What this task involves: Set down exactly the lines below between the line holding "The height and width of the screenshot is (490, 447)." and the line holding "You are a computer-use", inclusive; no other line belongs in the answer.

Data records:
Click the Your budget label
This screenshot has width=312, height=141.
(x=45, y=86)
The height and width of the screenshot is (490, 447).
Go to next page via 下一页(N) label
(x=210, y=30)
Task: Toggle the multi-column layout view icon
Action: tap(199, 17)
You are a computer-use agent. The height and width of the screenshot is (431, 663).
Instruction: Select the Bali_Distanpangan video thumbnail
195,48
* * *
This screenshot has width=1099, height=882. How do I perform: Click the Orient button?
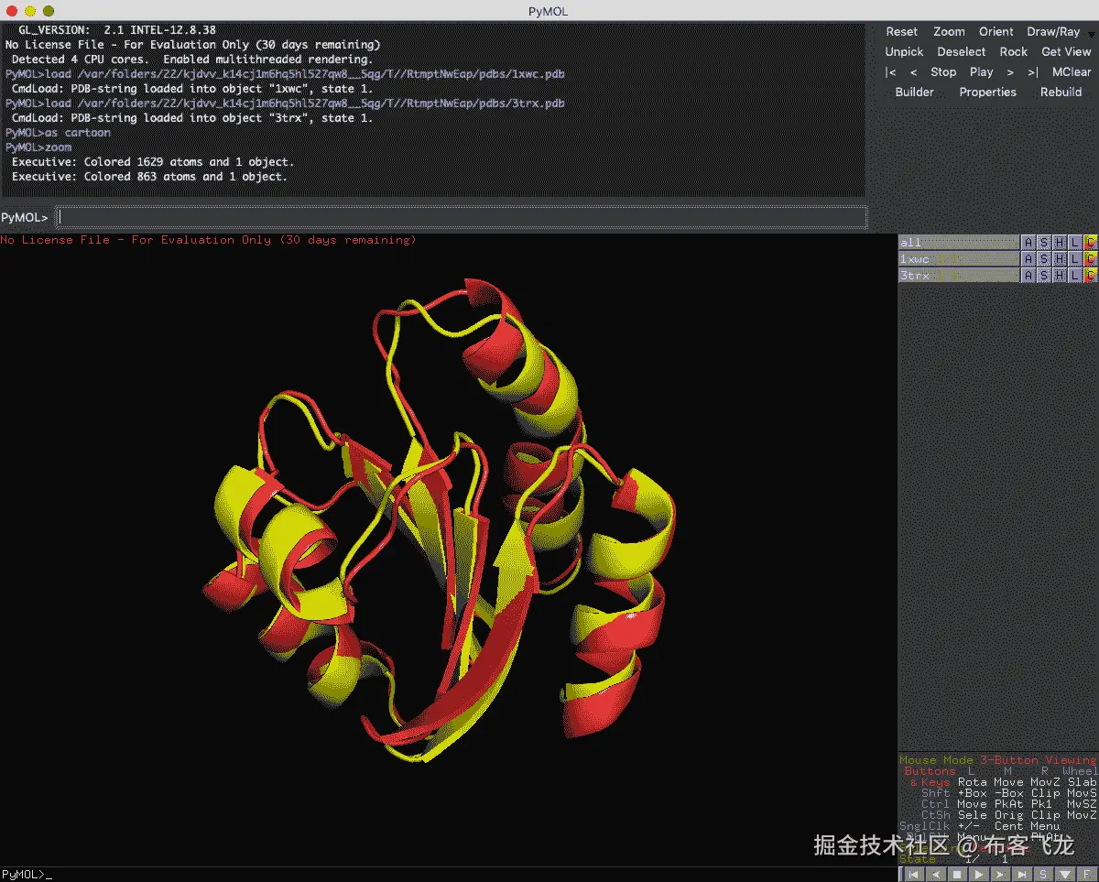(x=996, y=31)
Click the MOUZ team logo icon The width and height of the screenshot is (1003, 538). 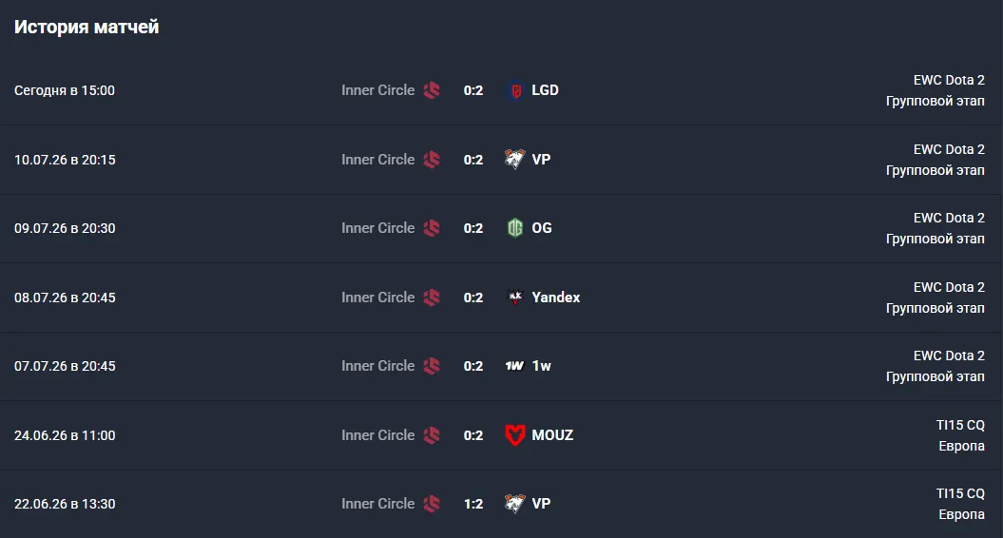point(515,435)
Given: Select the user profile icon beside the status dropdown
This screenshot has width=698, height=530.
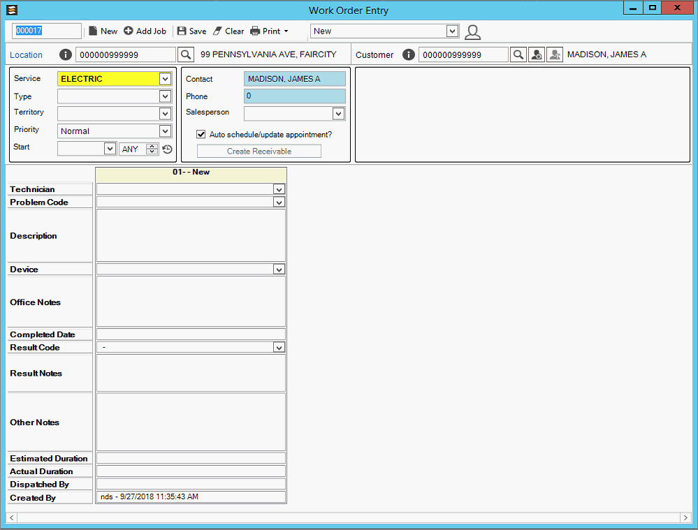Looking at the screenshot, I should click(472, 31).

Task answer:
The height and width of the screenshot is (490, 447).
Go to next page via 下一页(N) label
(x=210, y=30)
Task: Toggle the multi-column layout view icon
Action: tap(199, 17)
You are a computer-use agent. The height and width of the screenshot is (431, 663).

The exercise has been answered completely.